What is required: Copy each line below in which the word "Policy" occurs.

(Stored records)
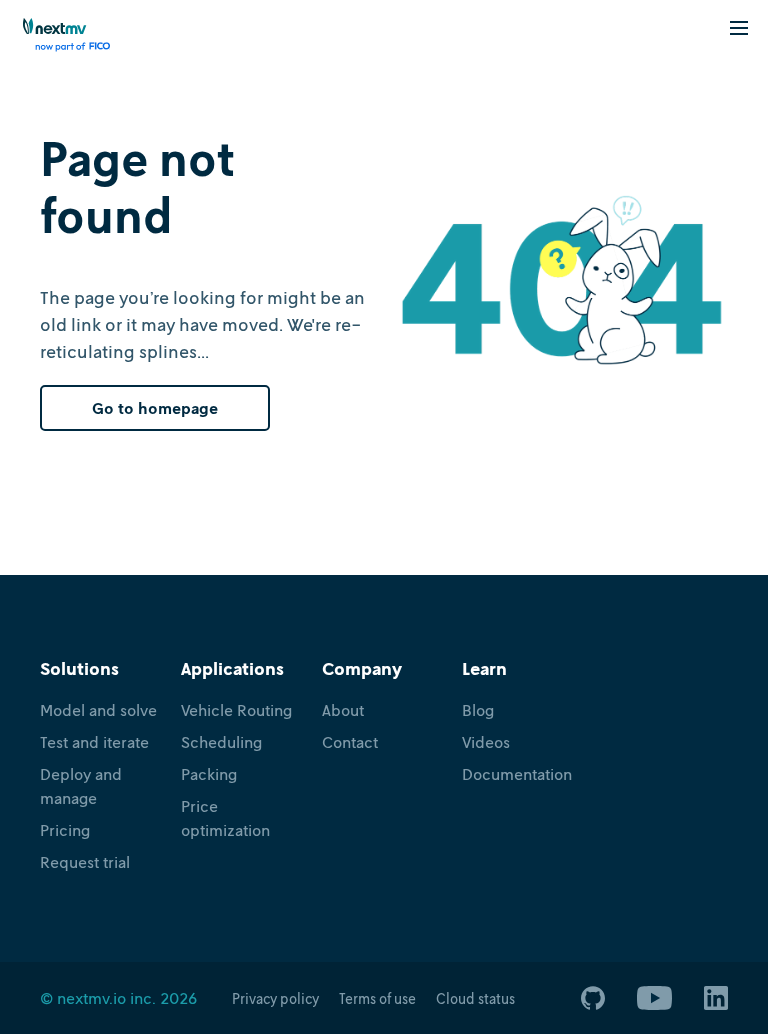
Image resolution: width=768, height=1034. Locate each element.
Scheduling (221, 742)
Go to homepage (155, 408)
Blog (478, 710)
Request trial (85, 862)
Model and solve (98, 710)
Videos (486, 742)
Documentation (517, 774)
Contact (350, 742)
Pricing (65, 830)
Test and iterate (94, 742)
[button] (739, 26)
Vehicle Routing (236, 710)
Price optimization (225, 818)
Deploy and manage (81, 786)
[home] (67, 35)
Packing (209, 774)
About (343, 710)
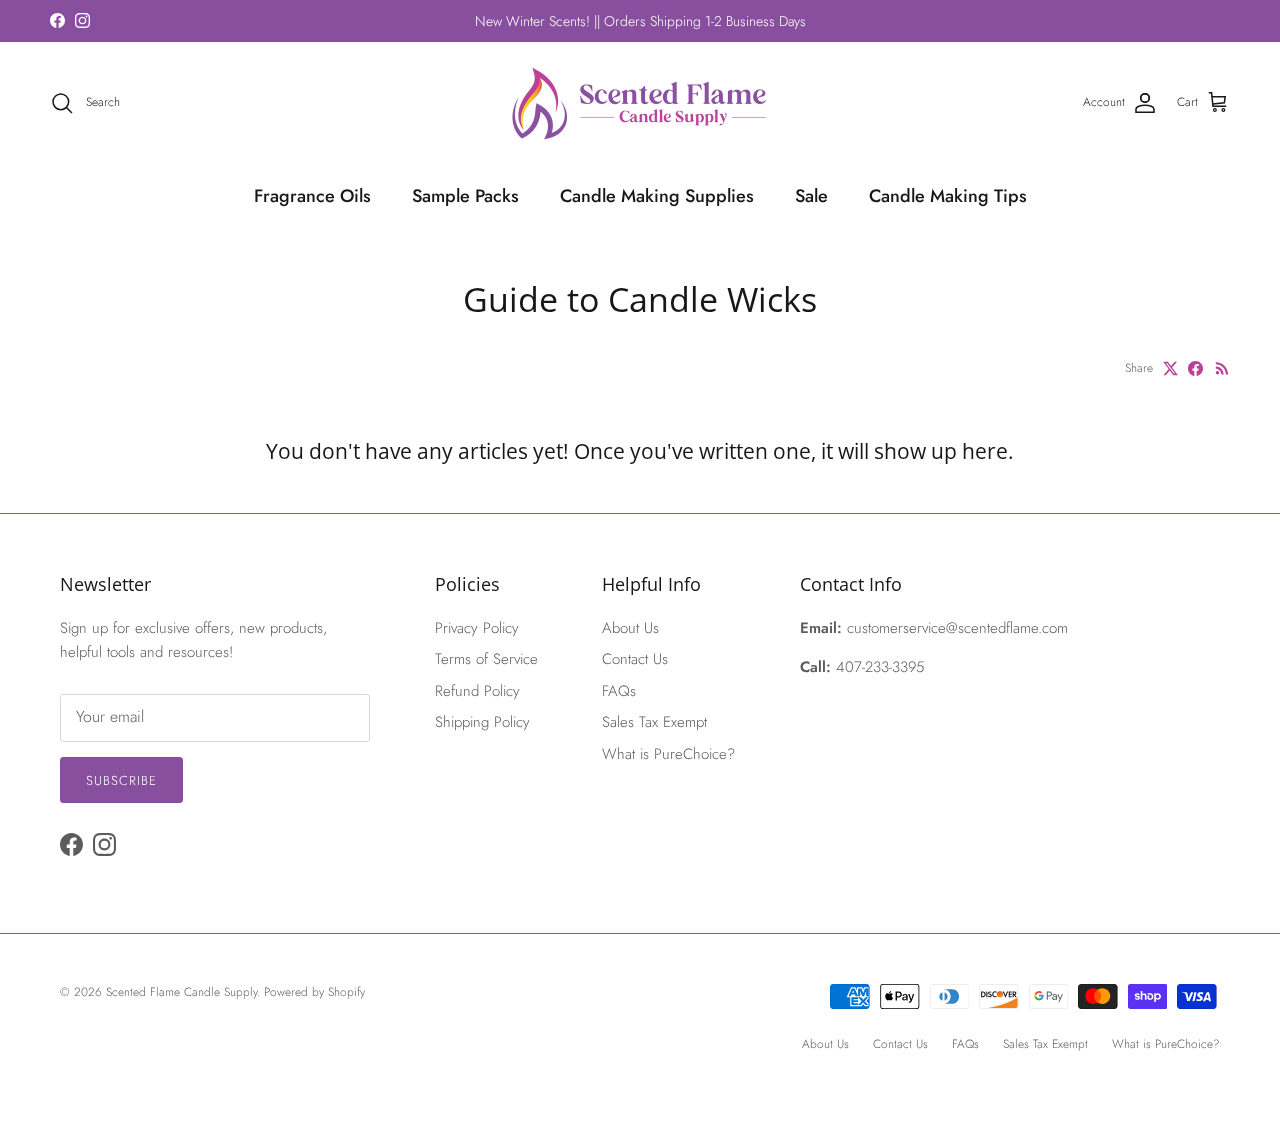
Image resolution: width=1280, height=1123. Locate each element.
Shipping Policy (482, 722)
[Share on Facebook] (1195, 368)
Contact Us (635, 659)
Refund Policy (477, 691)
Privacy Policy (477, 628)
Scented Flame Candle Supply (181, 992)
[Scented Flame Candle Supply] (640, 103)
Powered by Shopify (314, 992)
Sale (811, 196)
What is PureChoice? (668, 754)
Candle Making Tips (948, 196)
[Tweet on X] (1170, 368)
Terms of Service (486, 659)
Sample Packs (465, 196)
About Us (630, 628)
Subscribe (121, 780)
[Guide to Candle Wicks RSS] (1222, 368)
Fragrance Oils (312, 196)
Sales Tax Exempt (654, 722)
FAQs (619, 691)
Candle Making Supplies (657, 196)
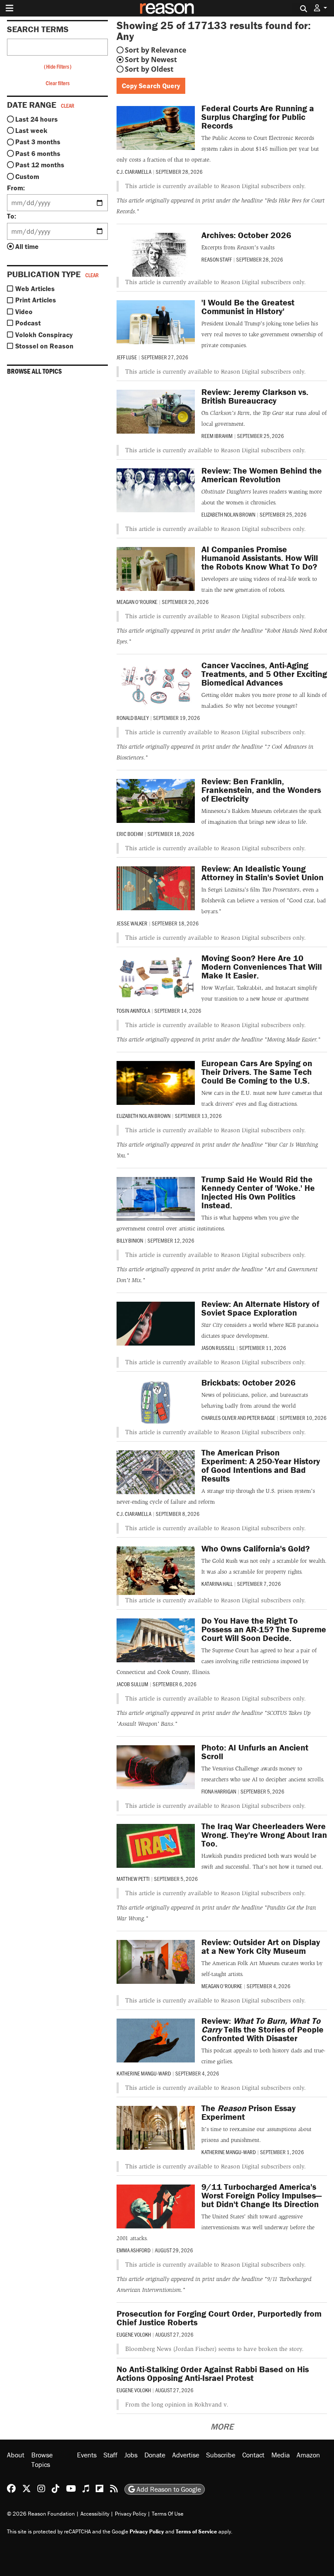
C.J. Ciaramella (134, 171)
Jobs (130, 2454)
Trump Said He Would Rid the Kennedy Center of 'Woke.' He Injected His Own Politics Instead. (258, 1192)
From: (16, 187)
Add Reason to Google (168, 2489)
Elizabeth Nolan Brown (228, 514)
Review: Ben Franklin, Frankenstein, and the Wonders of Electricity (261, 790)
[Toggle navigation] (9, 8)
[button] (320, 8)
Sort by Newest (151, 59)
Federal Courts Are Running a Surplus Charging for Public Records (257, 117)
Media (280, 2454)
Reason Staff (216, 259)
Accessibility (94, 2513)
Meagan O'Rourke (137, 601)
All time (27, 246)
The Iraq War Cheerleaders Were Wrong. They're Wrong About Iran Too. (264, 1834)
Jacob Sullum (132, 1684)
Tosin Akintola (133, 1010)
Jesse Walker (132, 923)
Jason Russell (218, 1347)
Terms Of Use (168, 2513)
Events (87, 2454)
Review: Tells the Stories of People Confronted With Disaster (262, 2029)
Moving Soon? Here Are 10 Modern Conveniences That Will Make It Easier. (261, 966)
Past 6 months (37, 153)
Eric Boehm (130, 833)
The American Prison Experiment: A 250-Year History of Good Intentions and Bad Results (260, 1465)
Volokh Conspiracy (44, 334)
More (222, 2426)
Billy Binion (130, 1240)
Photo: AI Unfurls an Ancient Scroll (254, 1751)
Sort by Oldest (149, 69)
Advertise (185, 2454)
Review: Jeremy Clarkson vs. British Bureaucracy (254, 396)
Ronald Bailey (133, 717)
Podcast (28, 322)
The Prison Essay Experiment (248, 2112)
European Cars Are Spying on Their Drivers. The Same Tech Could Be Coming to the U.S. (256, 1072)
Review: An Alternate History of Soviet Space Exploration (260, 1308)
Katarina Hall (217, 1583)
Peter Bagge (261, 1417)
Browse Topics (42, 2459)
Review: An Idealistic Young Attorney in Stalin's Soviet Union (262, 872)
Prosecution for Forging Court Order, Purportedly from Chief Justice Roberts (219, 2317)
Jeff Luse (127, 357)
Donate (154, 2454)
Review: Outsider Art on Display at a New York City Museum (260, 1946)
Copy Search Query (151, 85)
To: (11, 216)
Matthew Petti (133, 1878)
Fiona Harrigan (218, 1791)
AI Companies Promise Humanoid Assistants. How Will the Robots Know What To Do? (259, 558)
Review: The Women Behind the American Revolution (261, 474)
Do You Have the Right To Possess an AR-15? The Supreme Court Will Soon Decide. (263, 1629)
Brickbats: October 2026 (248, 1382)
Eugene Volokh (134, 2334)
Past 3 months (37, 141)
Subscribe (220, 2454)
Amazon (308, 2454)
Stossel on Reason (44, 345)
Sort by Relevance (155, 50)
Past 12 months (39, 164)
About (15, 2454)
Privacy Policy (130, 2513)
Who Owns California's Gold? (255, 1548)
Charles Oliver (219, 1417)
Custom (27, 176)
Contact (253, 2454)
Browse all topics (34, 371)
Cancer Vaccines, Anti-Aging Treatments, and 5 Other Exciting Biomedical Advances (264, 674)
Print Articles (35, 299)
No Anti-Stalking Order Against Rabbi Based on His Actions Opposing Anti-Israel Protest (213, 2373)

Your solution:
Shipping Policy (482, 722)
Refund Policy (477, 691)
Privacy Policy (477, 628)
Privacy Policy (130, 2513)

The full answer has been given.